What you need to do =
Below are lines of records; copy exactly those from the one containing "Task: Select the S.M.A.R.T. tab in top window" through the one containing "Image resolution: width=829", leaving the pictures behind.

Given information =
[Start of section]

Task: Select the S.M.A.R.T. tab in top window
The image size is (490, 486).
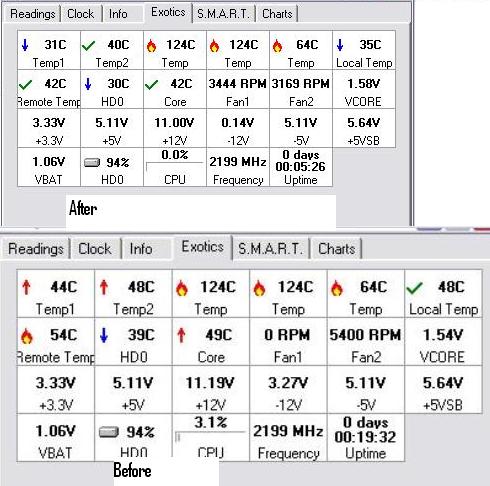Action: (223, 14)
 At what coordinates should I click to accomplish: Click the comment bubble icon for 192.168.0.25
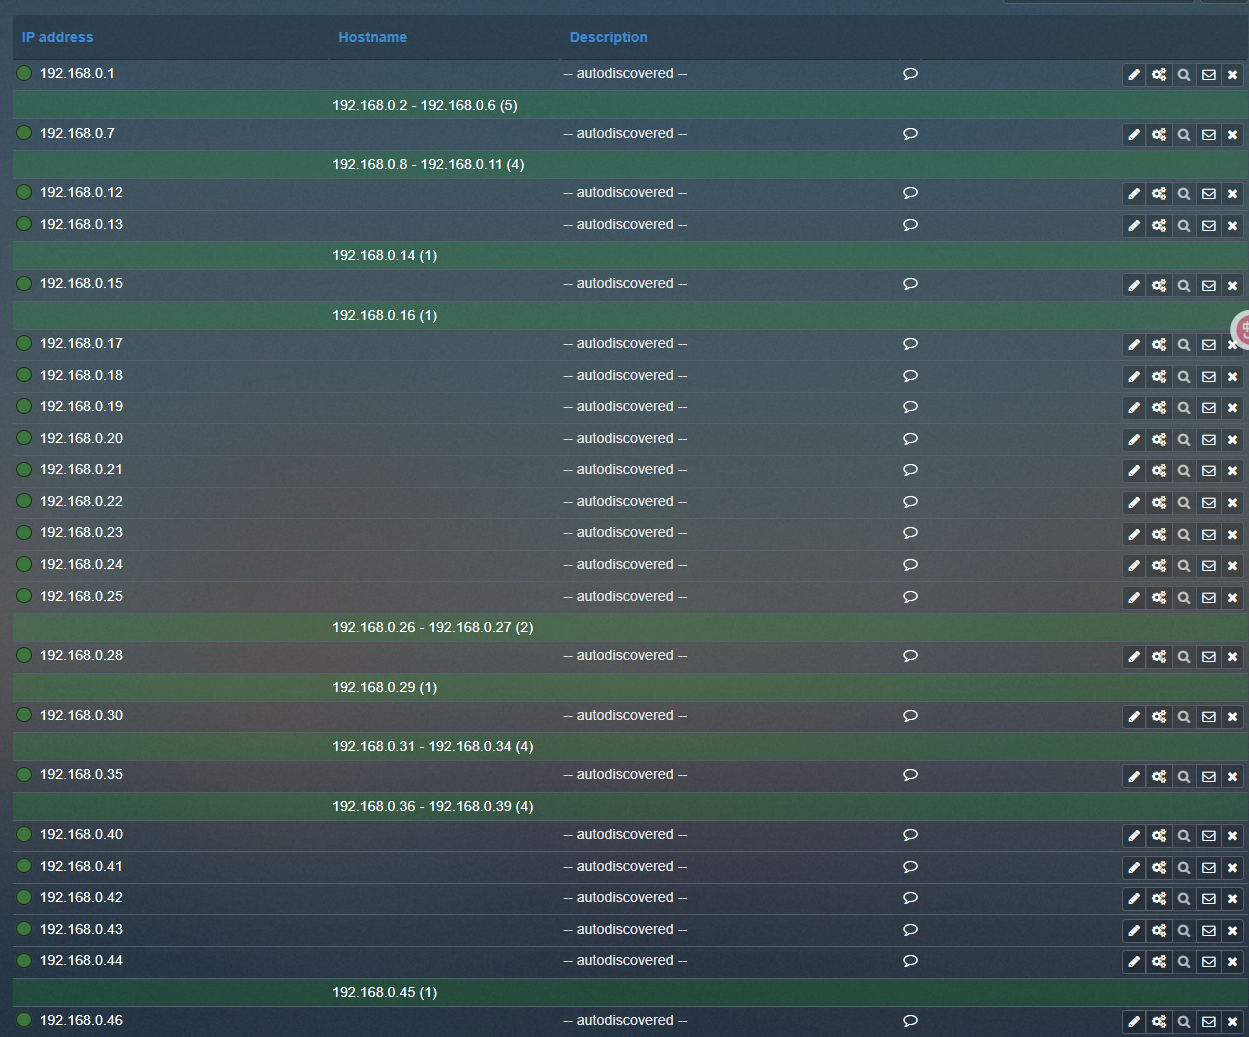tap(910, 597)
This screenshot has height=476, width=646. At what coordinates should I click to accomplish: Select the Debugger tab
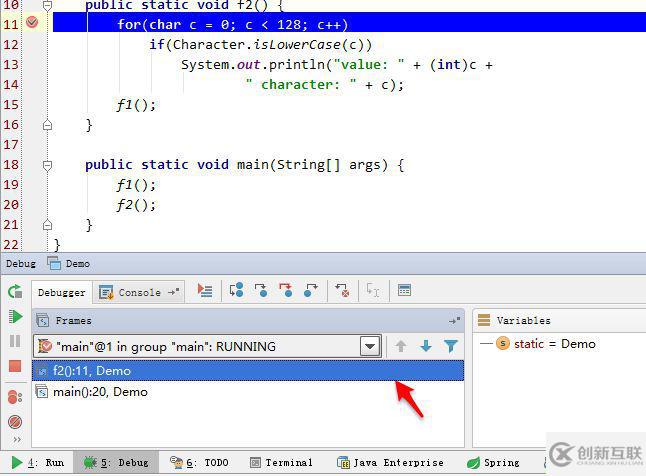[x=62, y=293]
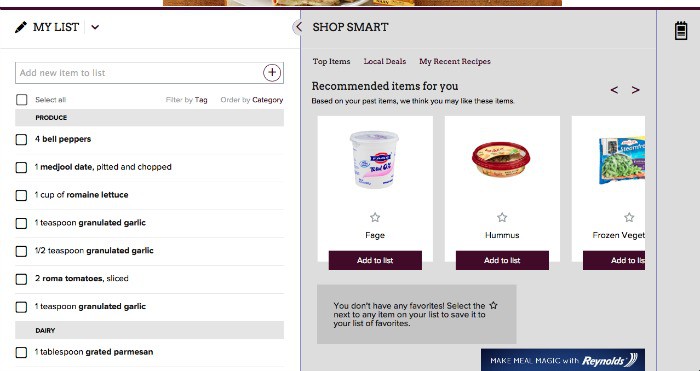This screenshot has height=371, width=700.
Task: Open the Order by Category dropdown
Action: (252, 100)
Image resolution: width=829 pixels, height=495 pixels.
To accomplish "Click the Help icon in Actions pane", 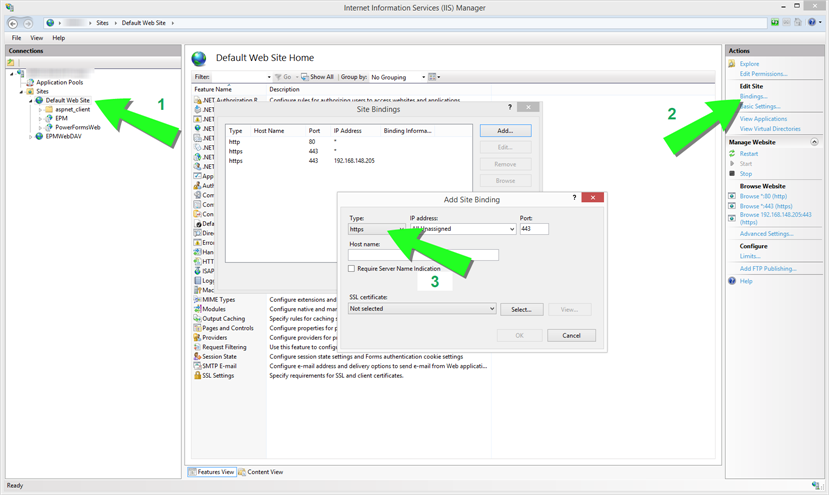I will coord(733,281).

[End of section]
[Start of section]

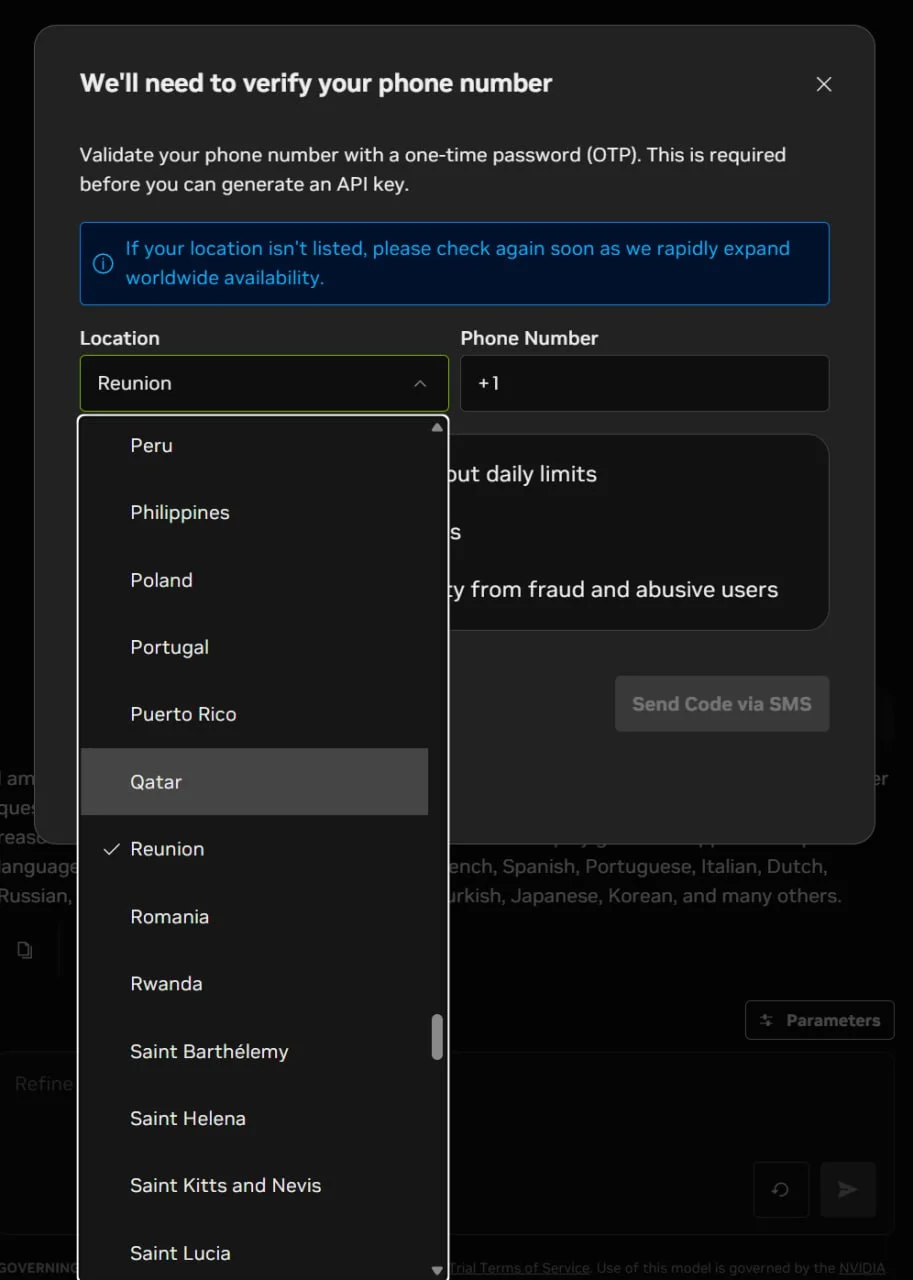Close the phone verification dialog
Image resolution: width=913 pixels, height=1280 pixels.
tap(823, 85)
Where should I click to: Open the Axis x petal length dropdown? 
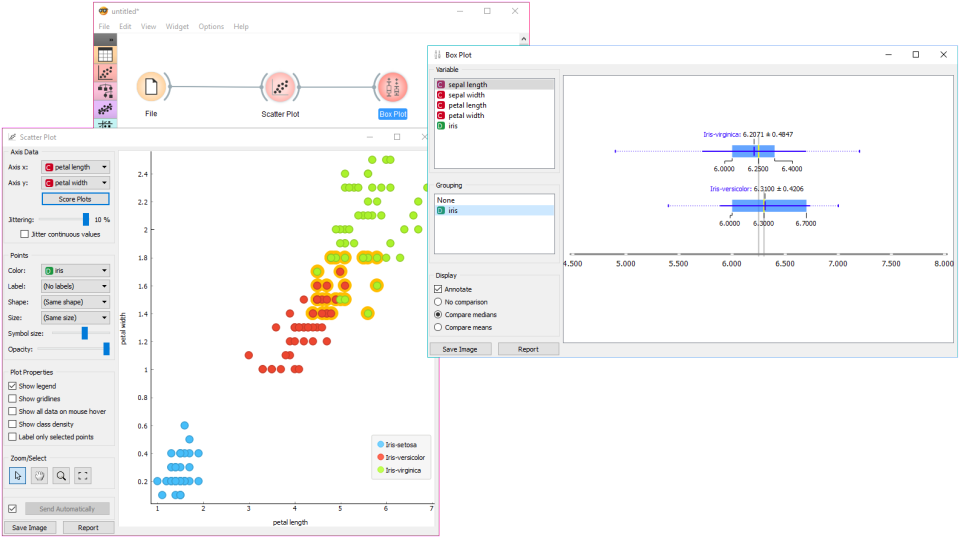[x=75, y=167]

[End of section]
[Start of section]

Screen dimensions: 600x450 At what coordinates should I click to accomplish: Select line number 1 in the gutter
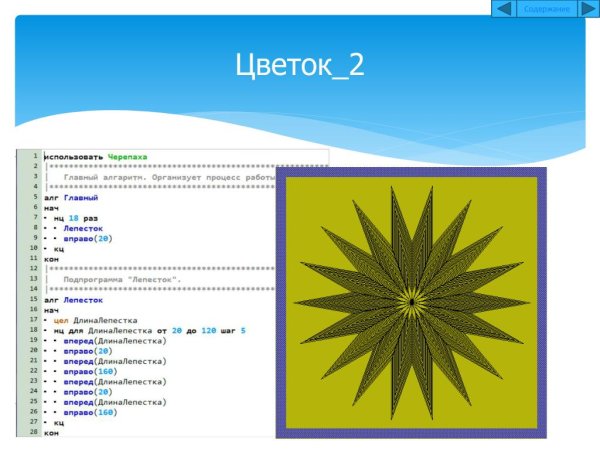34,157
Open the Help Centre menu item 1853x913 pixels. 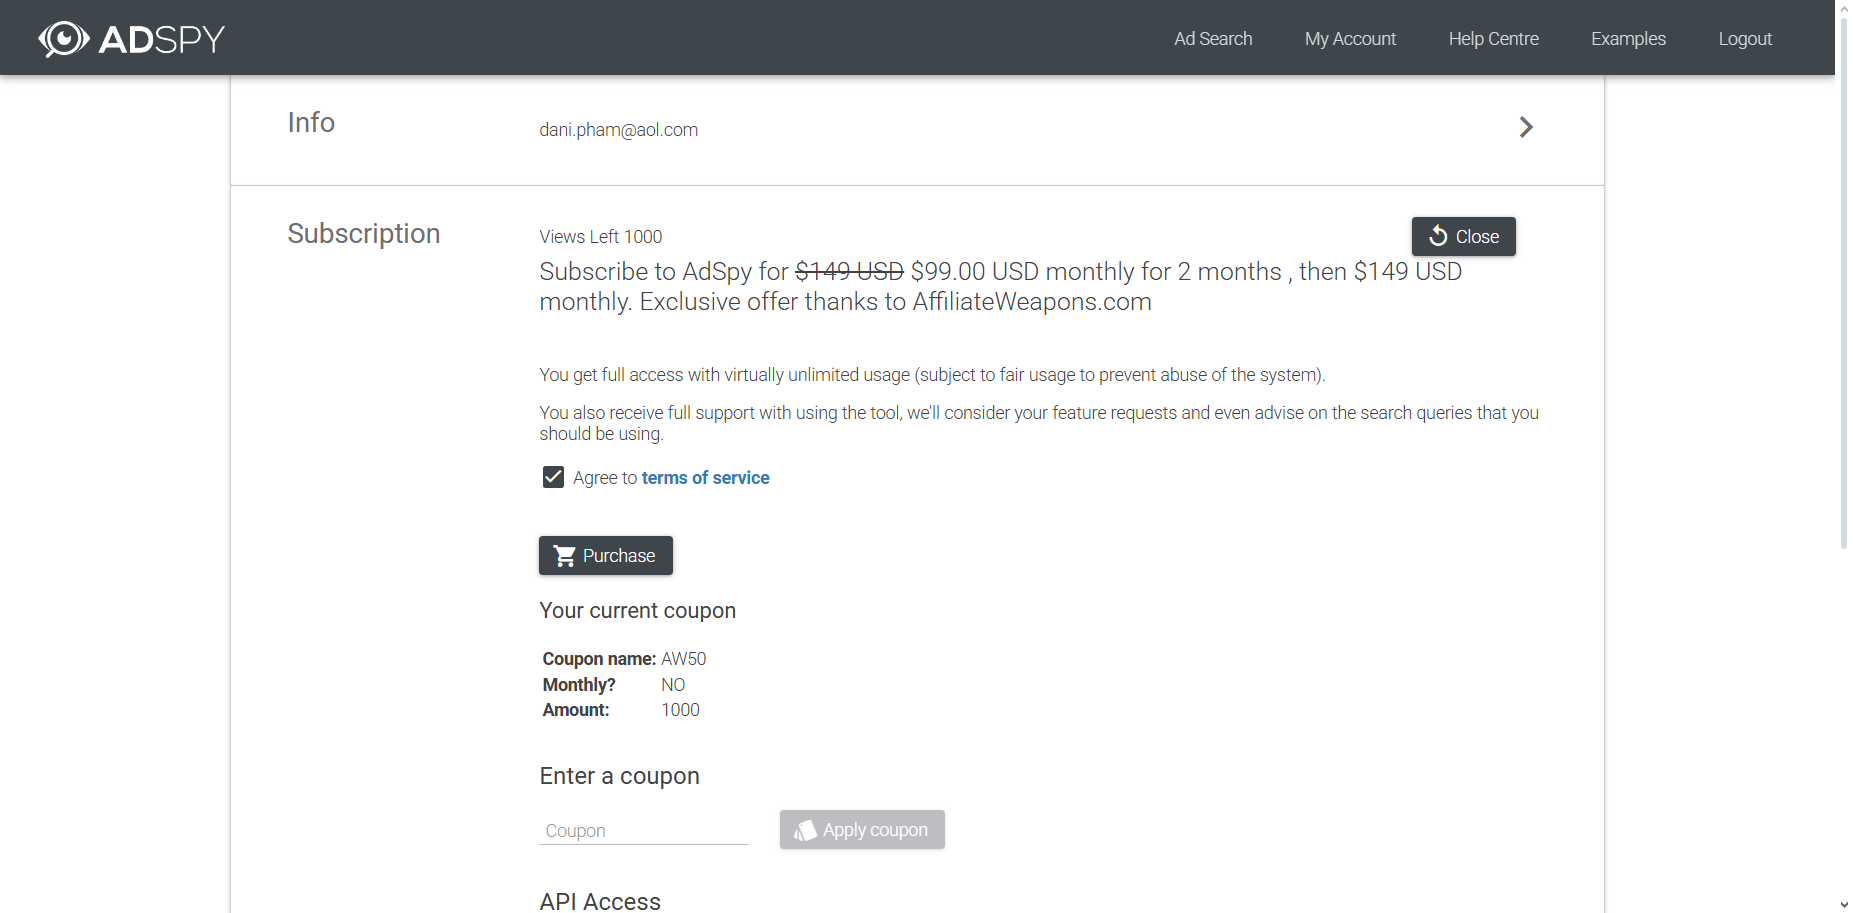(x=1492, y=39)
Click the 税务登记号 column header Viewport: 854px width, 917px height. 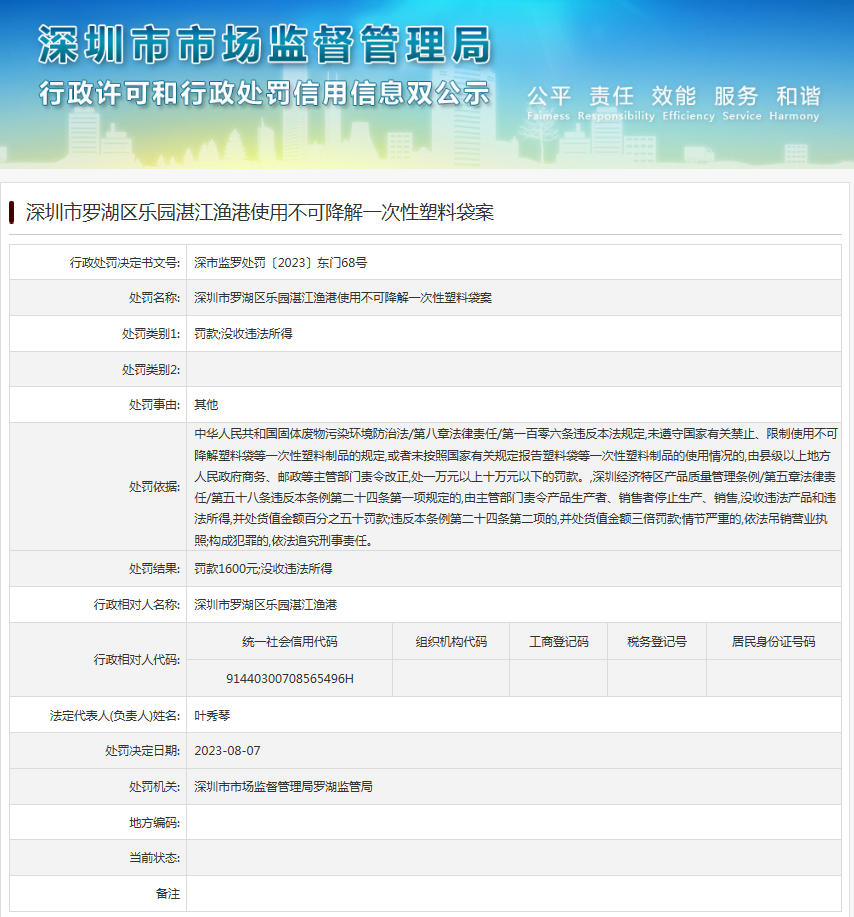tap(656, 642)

[End of section]

Exercise answer =
Task: Select the S.M.A.R.T. tab in top window
The image size is (490, 486).
Action: (223, 14)
 At what coordinates should I click to accomplish: Click the comment bubble icon for 192.168.0.25
tap(910, 597)
This screenshot has height=476, width=646. At what coordinates should I click to accomplish: Select the Debugger tab
[x=62, y=293]
This screenshot has height=371, width=700.
Task: Open the Order by Category dropdown
Action: (252, 100)
Image resolution: width=829 pixels, height=495 pixels.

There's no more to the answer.